___ Exercise data

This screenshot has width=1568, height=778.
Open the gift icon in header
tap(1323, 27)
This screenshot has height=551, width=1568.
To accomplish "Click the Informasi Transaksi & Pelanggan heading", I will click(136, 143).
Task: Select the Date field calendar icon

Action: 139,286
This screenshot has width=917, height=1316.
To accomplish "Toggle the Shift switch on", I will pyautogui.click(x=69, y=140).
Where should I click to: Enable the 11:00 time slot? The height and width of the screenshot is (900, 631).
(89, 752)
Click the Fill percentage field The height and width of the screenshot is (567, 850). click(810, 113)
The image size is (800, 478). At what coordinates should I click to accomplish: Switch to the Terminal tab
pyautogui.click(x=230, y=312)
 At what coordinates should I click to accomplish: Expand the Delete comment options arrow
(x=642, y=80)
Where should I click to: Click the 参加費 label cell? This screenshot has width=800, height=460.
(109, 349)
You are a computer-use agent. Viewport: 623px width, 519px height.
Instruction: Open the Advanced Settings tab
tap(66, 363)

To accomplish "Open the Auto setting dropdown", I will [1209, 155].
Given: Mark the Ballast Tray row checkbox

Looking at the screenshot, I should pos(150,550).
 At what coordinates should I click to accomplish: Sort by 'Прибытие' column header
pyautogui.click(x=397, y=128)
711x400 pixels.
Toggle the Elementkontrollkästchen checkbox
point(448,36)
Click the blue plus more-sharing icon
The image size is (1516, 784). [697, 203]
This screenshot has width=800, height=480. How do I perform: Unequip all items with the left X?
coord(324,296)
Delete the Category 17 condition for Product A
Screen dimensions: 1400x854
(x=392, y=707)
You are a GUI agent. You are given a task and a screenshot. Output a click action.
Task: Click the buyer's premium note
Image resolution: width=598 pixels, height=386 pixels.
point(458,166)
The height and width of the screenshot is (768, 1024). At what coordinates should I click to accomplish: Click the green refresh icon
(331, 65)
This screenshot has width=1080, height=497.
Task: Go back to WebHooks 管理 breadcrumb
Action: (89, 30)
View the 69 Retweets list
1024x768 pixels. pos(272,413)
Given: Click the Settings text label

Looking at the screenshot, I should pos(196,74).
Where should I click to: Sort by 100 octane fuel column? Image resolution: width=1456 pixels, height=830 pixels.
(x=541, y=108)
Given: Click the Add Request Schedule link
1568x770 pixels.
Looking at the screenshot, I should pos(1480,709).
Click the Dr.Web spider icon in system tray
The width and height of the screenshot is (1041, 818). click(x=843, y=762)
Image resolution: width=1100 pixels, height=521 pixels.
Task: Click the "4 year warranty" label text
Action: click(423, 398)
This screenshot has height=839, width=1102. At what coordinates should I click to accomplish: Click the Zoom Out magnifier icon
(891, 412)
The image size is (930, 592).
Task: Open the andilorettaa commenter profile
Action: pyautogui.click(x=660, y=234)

______

What to work on -> Could you give the records above again, exactly and in full?

Expected output ->
This screenshot has width=1568, height=778.
Open the gift icon in header
tap(1323, 27)
This screenshot has height=551, width=1568.
To accomplish "Click the Informasi Transaksi & Pelanggan heading", I will click(136, 143).
Task: Select the Date field calendar icon

Action: 139,286
This screenshot has width=917, height=1316.
To accomplish "Toggle the Shift switch on", I will pyautogui.click(x=69, y=140).
Where should I click to: Enable the 11:00 time slot? The height and width of the screenshot is (900, 631).
(89, 752)
Click the Fill percentage field The height and width of the screenshot is (567, 850). click(810, 113)
The image size is (800, 478). At what coordinates should I click to accomplish: Switch to the Terminal tab
pyautogui.click(x=230, y=312)
 At what coordinates should I click to accomplish: Expand the Delete comment options arrow
(x=642, y=80)
Where should I click to: Click the 参加費 label cell? This screenshot has width=800, height=460.
(109, 349)
You are a computer-use agent. Viewport: 623px width, 519px height.
Instruction: Open the Advanced Settings tab
tap(66, 363)

To accomplish "Open the Auto setting dropdown", I will [1209, 155].
Given: Mark the Ballast Tray row checkbox

Looking at the screenshot, I should pos(150,550).
 At what coordinates should I click to accomplish: Sort by 'Прибытие' column header
pyautogui.click(x=397, y=128)
711x400 pixels.
Toggle the Elementkontrollkästchen checkbox
point(448,36)
Click the blue plus more-sharing icon
The image size is (1516, 784). [697, 203]
This screenshot has width=800, height=480. How do I perform: Unequip all items with the left X?
coord(324,296)
Delete the Category 17 condition for Product A
Screen dimensions: 1400x854
(x=392, y=707)
You are a GUI agent. You are given a task and a screenshot. Output a click action.
Task: Click the buyer's premium note
Image resolution: width=598 pixels, height=386 pixels.
point(458,166)
The height and width of the screenshot is (768, 1024). At what coordinates should I click to accomplish: Click the green refresh icon
(331, 65)
This screenshot has width=1080, height=497.
Task: Go back to WebHooks 管理 breadcrumb
Action: (89, 30)
View the 69 Retweets list
1024x768 pixels. pos(272,413)
Given: Click the Settings text label

Looking at the screenshot, I should pos(196,74).
Where should I click to: Sort by 100 octane fuel column? Image resolution: width=1456 pixels, height=830 pixels.
(x=541, y=108)
Given: Click the Add Request Schedule link
1568x770 pixels.
Looking at the screenshot, I should pos(1480,709).
Click the Dr.Web spider icon in system tray
The width and height of the screenshot is (1041, 818). click(x=843, y=762)
Image resolution: width=1100 pixels, height=521 pixels.
Task: Click the "4 year warranty" label text
Action: click(423, 398)
This screenshot has height=839, width=1102. At what coordinates should I click to accomplish: Click the Zoom Out magnifier icon
(891, 412)
The image size is (930, 592).
Task: Open the andilorettaa commenter profile
Action: pyautogui.click(x=660, y=234)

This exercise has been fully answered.